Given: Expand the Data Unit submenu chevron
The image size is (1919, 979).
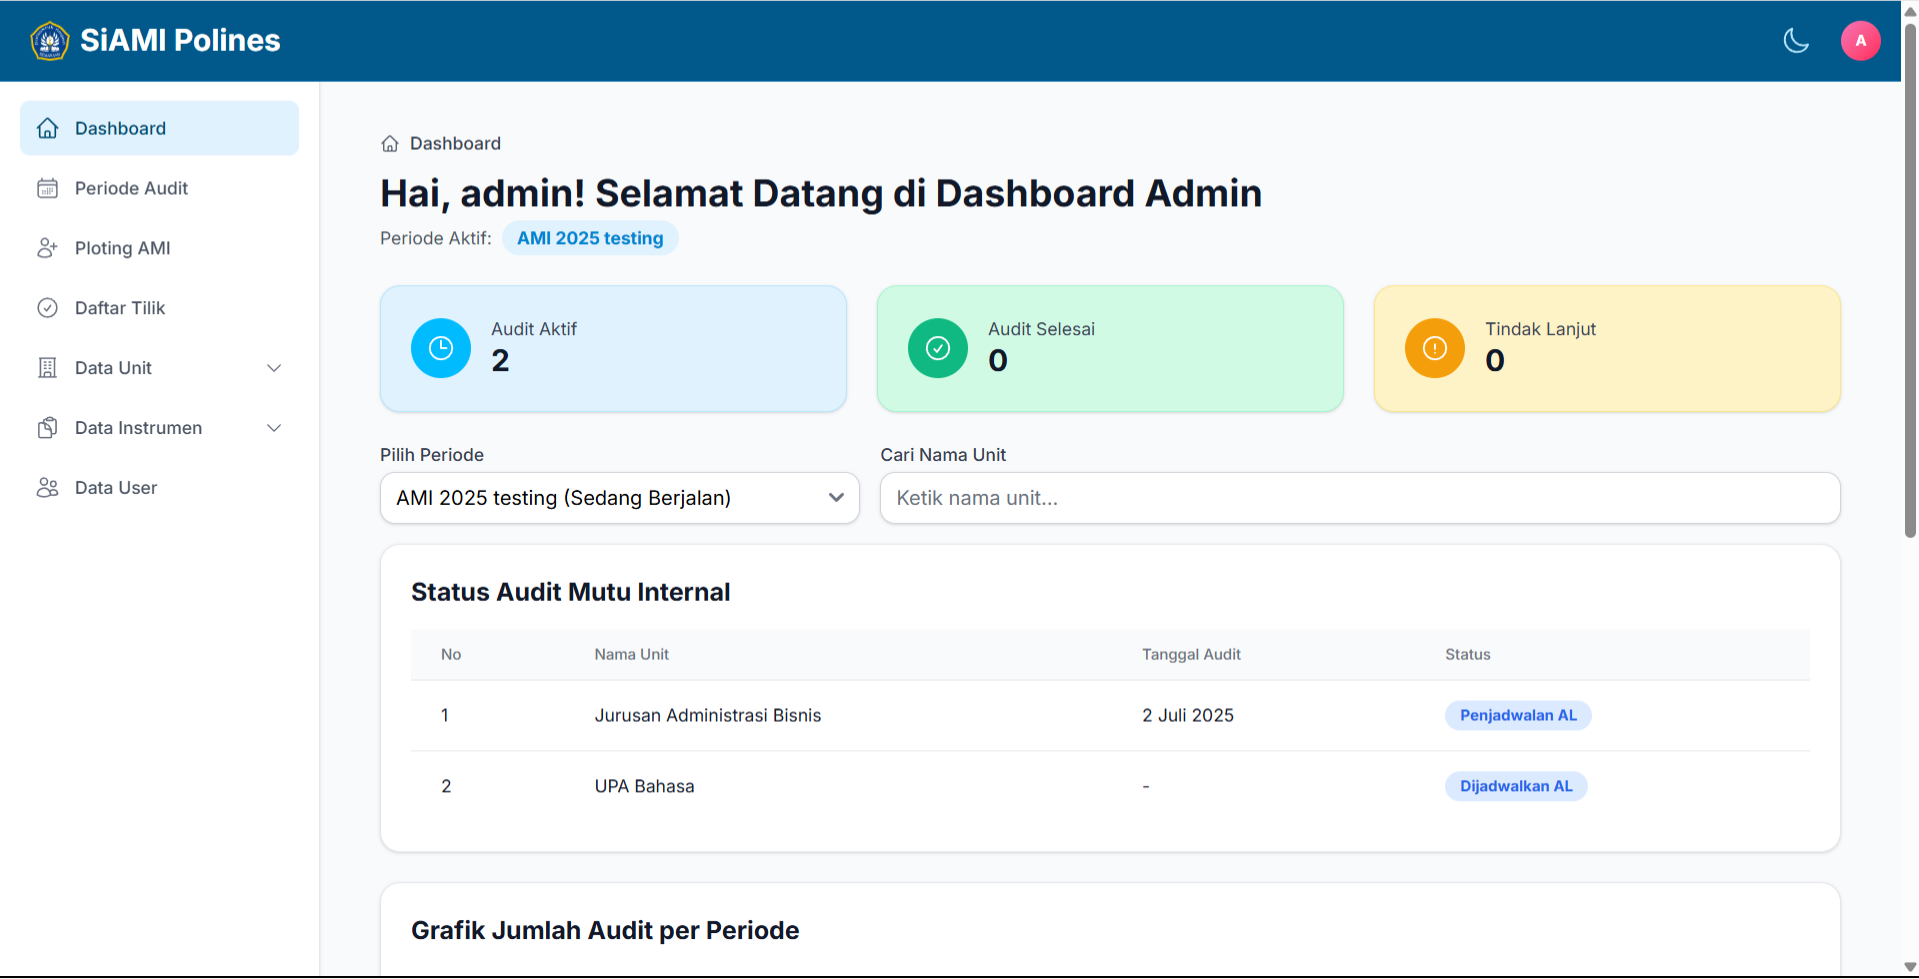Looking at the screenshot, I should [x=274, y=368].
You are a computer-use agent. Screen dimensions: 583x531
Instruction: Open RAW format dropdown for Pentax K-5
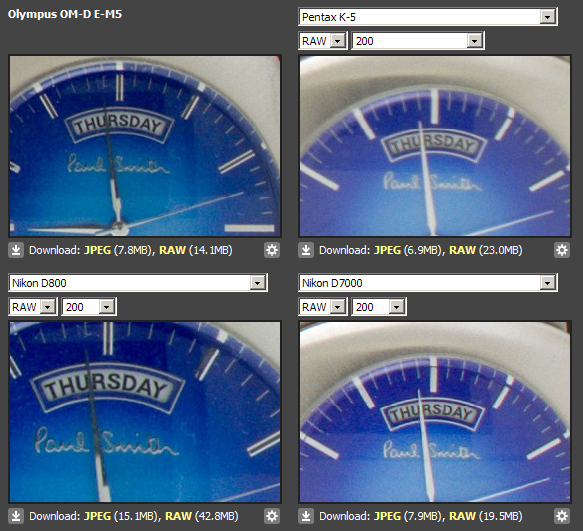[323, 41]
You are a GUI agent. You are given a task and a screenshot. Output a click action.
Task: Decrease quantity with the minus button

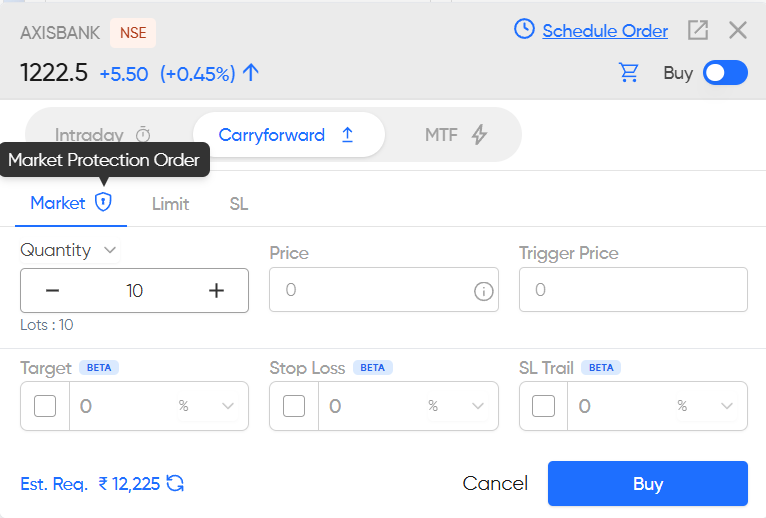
- - - - - - -
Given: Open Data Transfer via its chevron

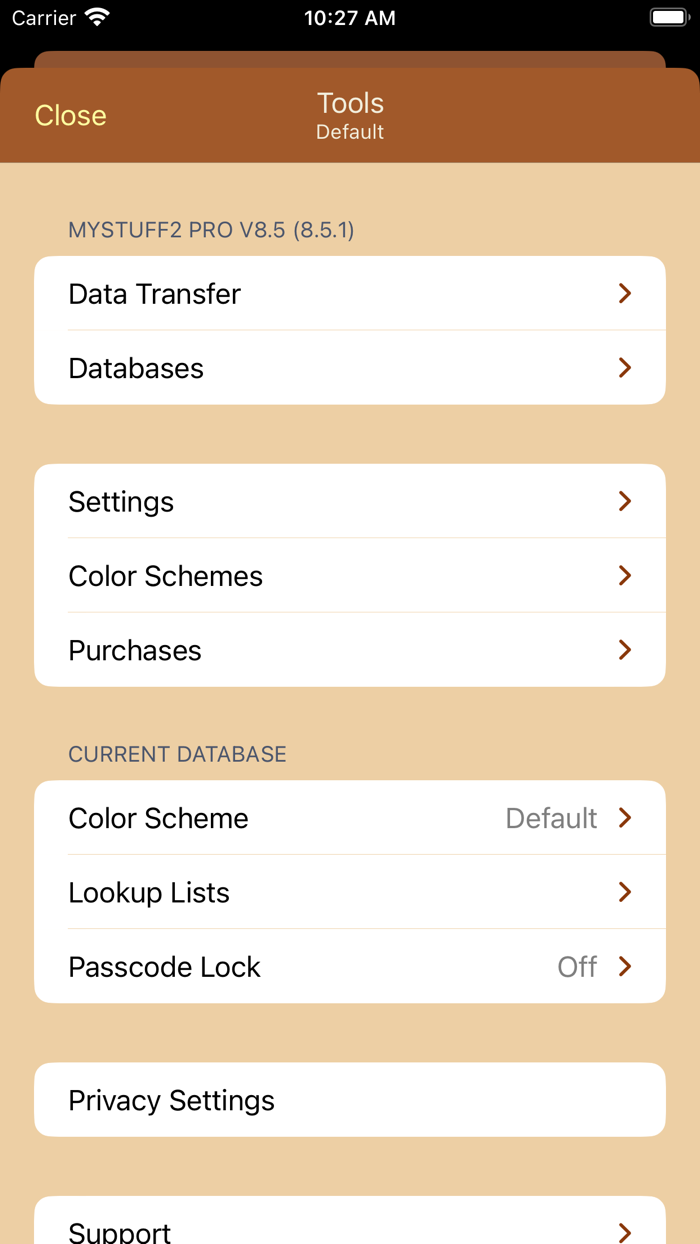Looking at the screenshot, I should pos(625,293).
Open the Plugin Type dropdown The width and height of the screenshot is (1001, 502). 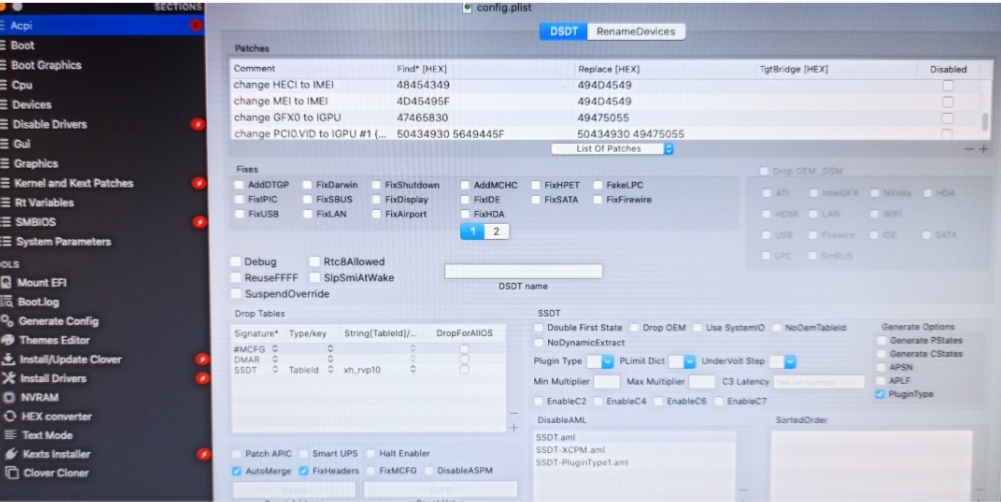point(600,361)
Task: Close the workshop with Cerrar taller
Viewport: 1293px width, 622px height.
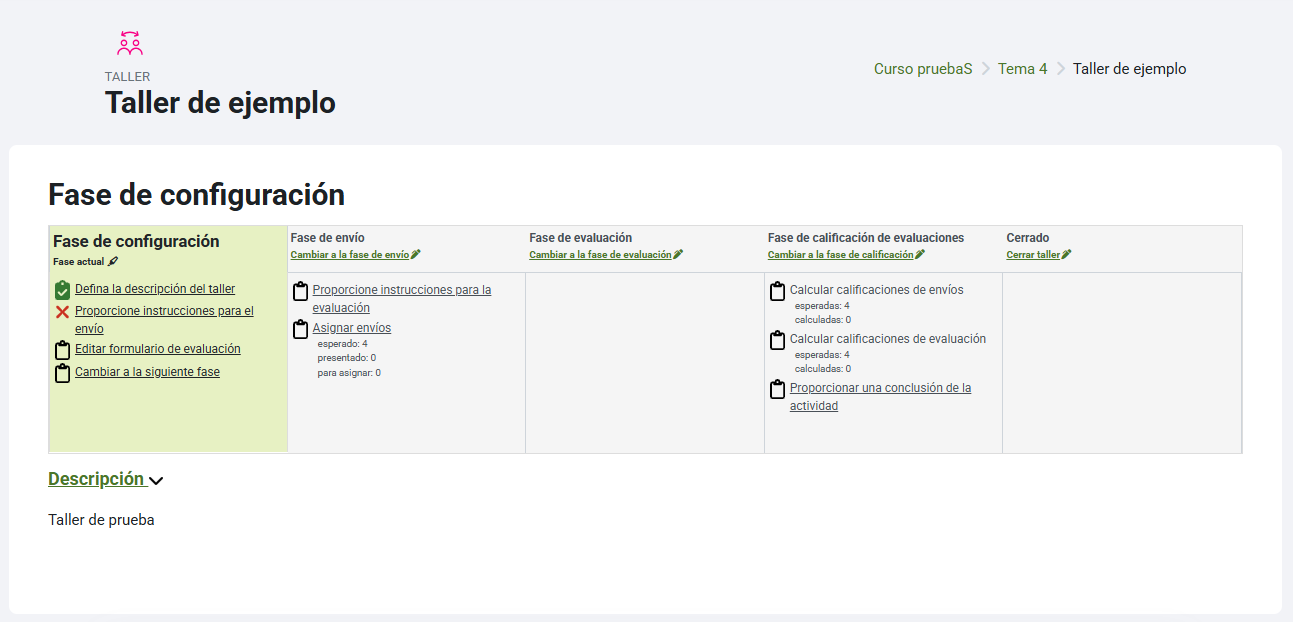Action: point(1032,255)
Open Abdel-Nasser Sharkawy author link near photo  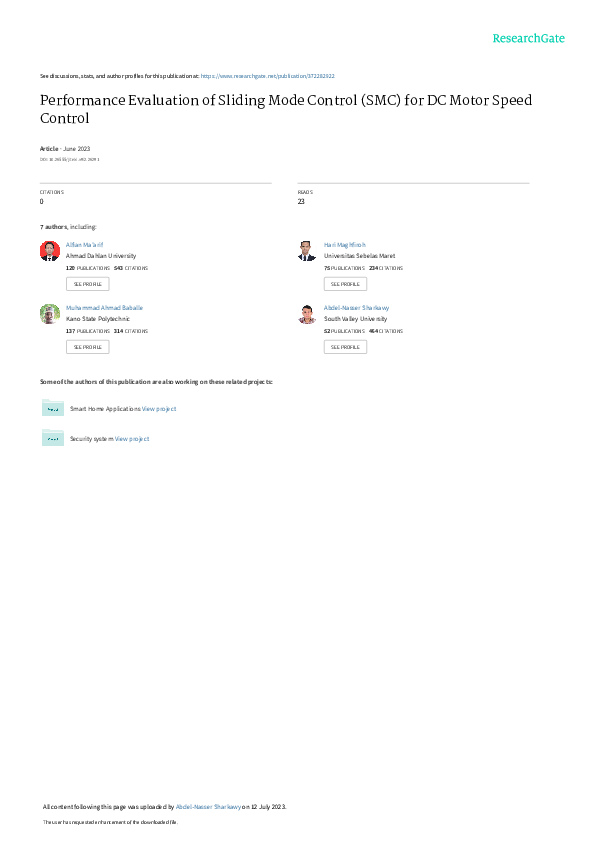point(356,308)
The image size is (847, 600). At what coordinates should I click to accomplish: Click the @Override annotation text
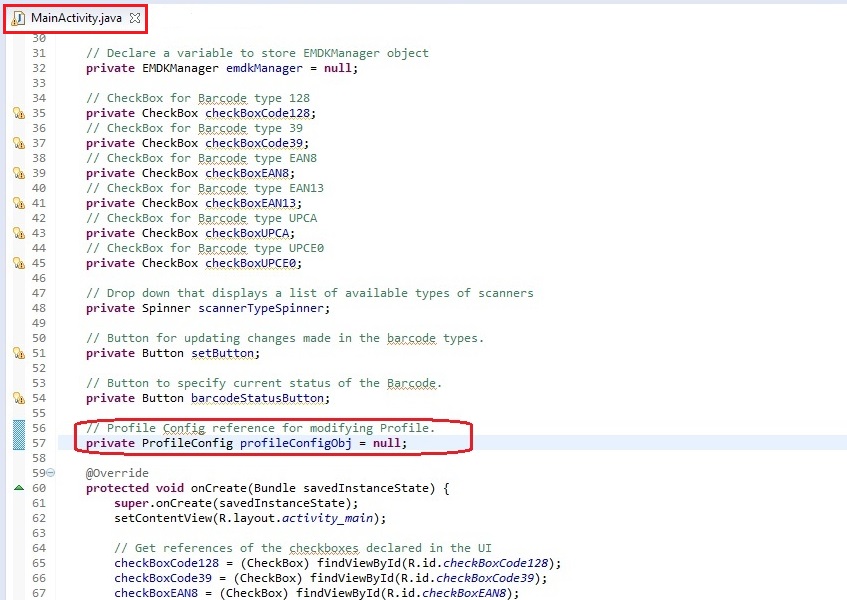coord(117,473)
- - - - - - -
TRY IT — The lines above that hold the word "agent" are the ones to copy.

YOUR SOLUTION —
You are a computer-use agent. Screen dimensions: 583x531
You are a GUI agent. You are given a task and a screenshot. Output a click action.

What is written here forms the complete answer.